Fase 2: dal 4 maggio forse sì a spostamenti nella regione. Negozi aperti non prima dell'11 maggio

I bar e i ristoranti probabilmente dovranno aspettare la fine del mese di maggio.

Spostamenti nella Fase 2 anche tra comuni ma nella regione

Il Premier Giuseppe Conte nel corso della cabina di regia con Regioni ed enti locali per ragionare su come dovrà essere la Fase 2 della lotta al coronavirus ha lasciato intendere di non voler continuare a tenere i cittadini chiusi in casa dal 4 maggio e di poter consentire loro almeno gli spostamenti all'interno della propria regione, anche se, ovviamente, ha specificato che non si tratta di un "liberi tutti", che bisognerà continuare a rispettare le regole sul distanziamento sociale e a indossare le mascherine.

Fonti di Palazzo Chigi hanno lasciato trapelare che la fase 2 "prevede una ripartenza sempre all'insegna della massima cautela, nella consapevolezza che si dovrà sempre tenere sotto controllo la curva epidemiologica e non farsi trovare impreparati in caso di una possibile risalita.

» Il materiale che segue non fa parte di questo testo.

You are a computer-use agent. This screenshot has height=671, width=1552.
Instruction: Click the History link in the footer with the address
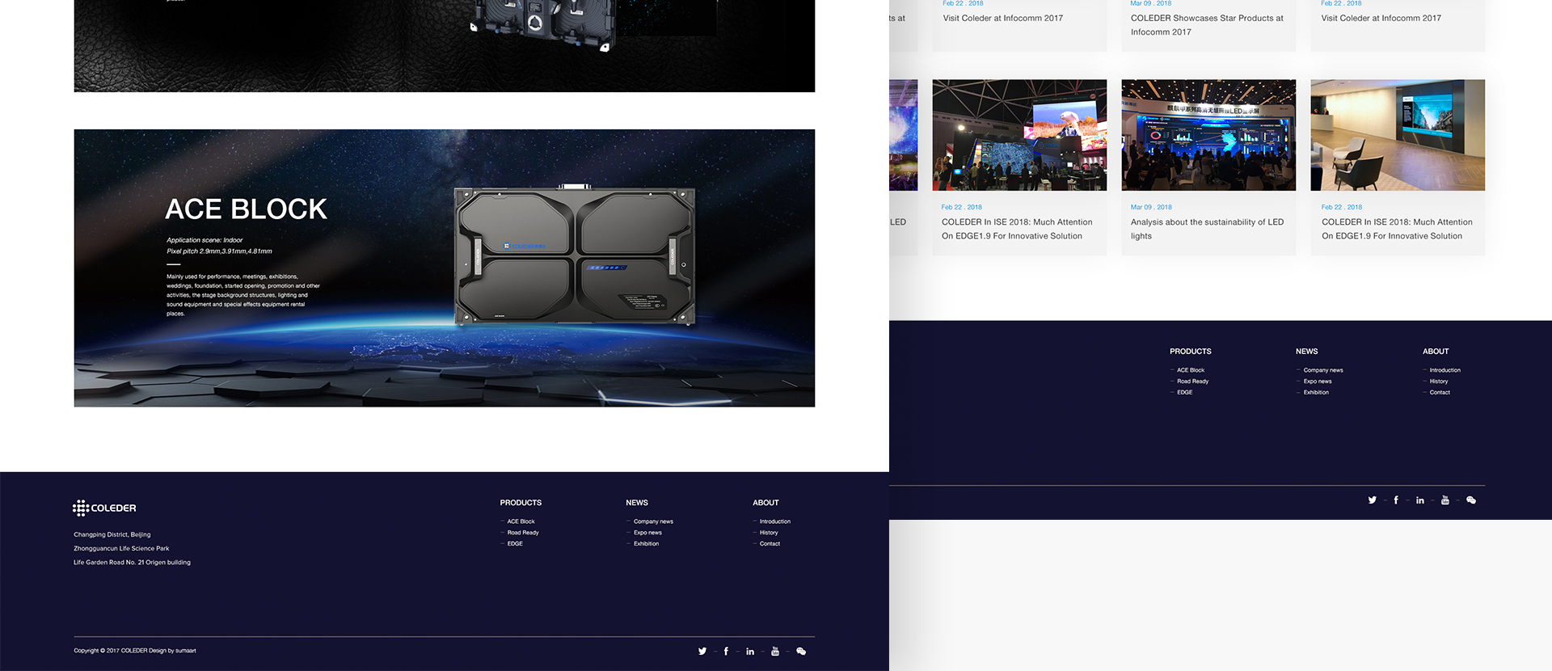tap(769, 533)
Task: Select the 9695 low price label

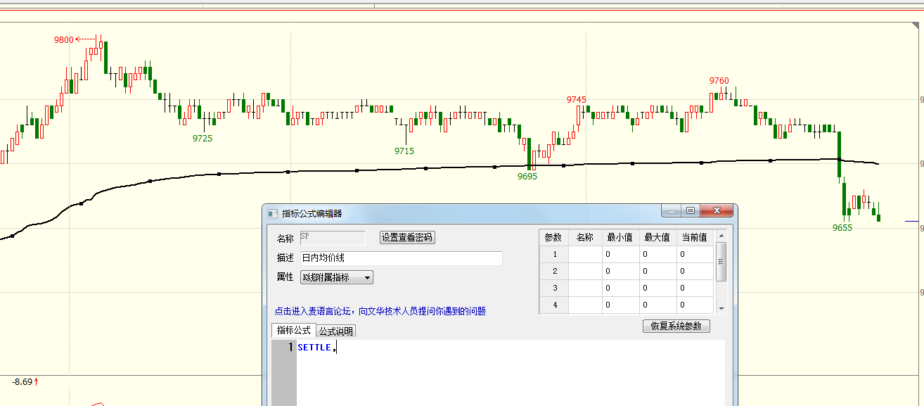Action: pyautogui.click(x=527, y=176)
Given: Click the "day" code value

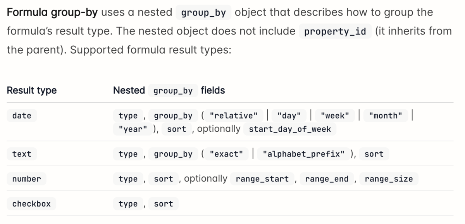Looking at the screenshot, I should [x=289, y=115].
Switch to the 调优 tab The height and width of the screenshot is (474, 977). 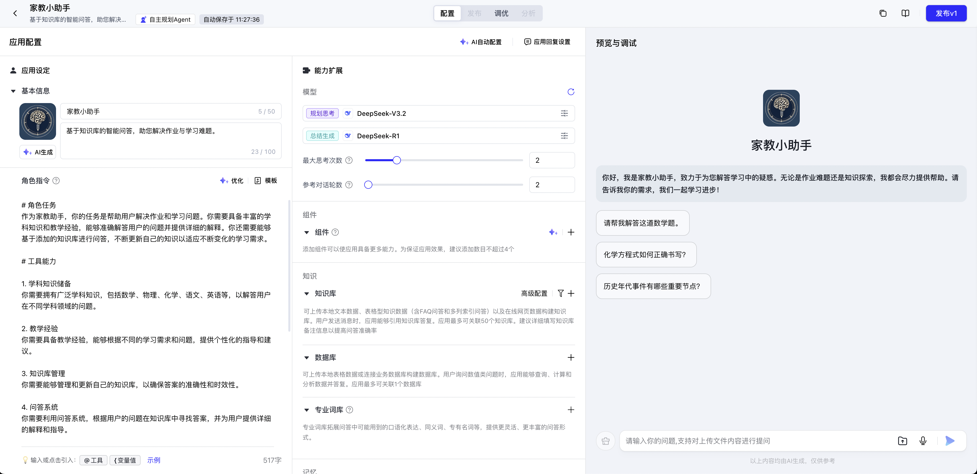point(501,13)
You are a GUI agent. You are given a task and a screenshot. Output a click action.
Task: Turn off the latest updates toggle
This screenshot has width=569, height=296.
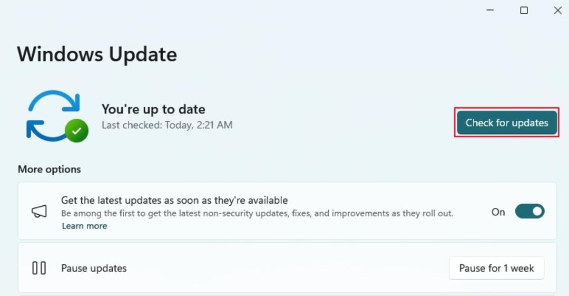(x=529, y=211)
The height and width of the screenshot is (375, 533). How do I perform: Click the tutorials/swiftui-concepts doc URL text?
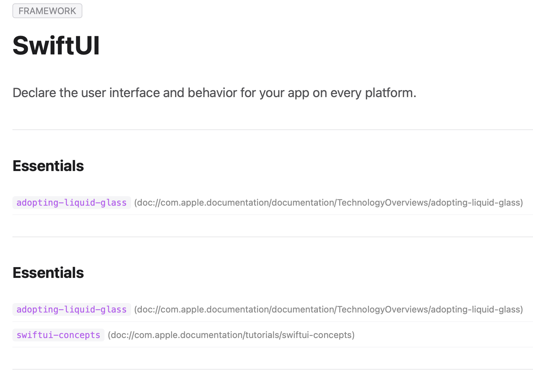[x=231, y=335]
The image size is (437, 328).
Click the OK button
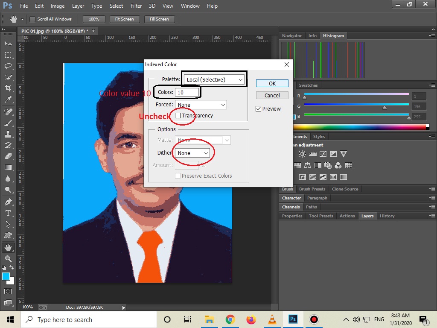tap(272, 83)
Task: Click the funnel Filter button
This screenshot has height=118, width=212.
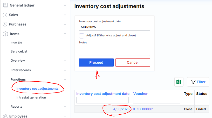Action: tap(198, 82)
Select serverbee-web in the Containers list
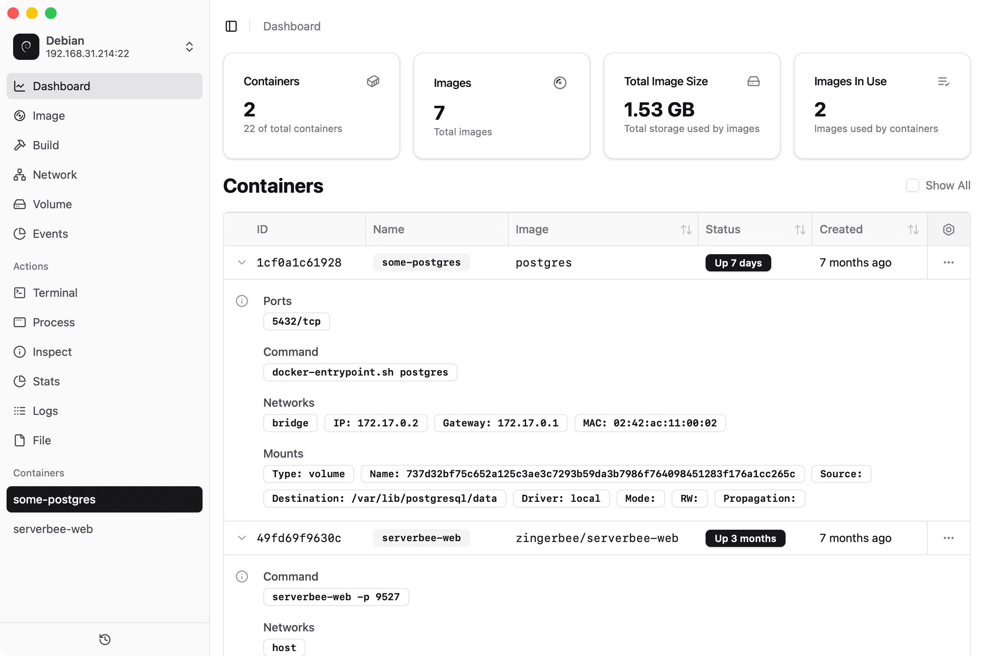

Il piano prevede un allentamento delle misure restrittive, ma non uno stravolgimento".

In pratica dal 4 maggio si allenterebbe un po' la presa sugli spostamenti dei cittadini, anche se dovrebbe restare l'obbligo di compilare l'autodichiarazione. I negozi non potranno riaprire subito, come data viene fatta quella dell'11 maggio, mentre bar e ristoranti probabilmente dalla settimana successiva ancora, dal 18 maggio in poi, ma rispettando determinati requisiti. Tuttavia le attività di ristorazione potranno continuare con le consegne a domicilio e forse potranno anche vendere cibo da asporto.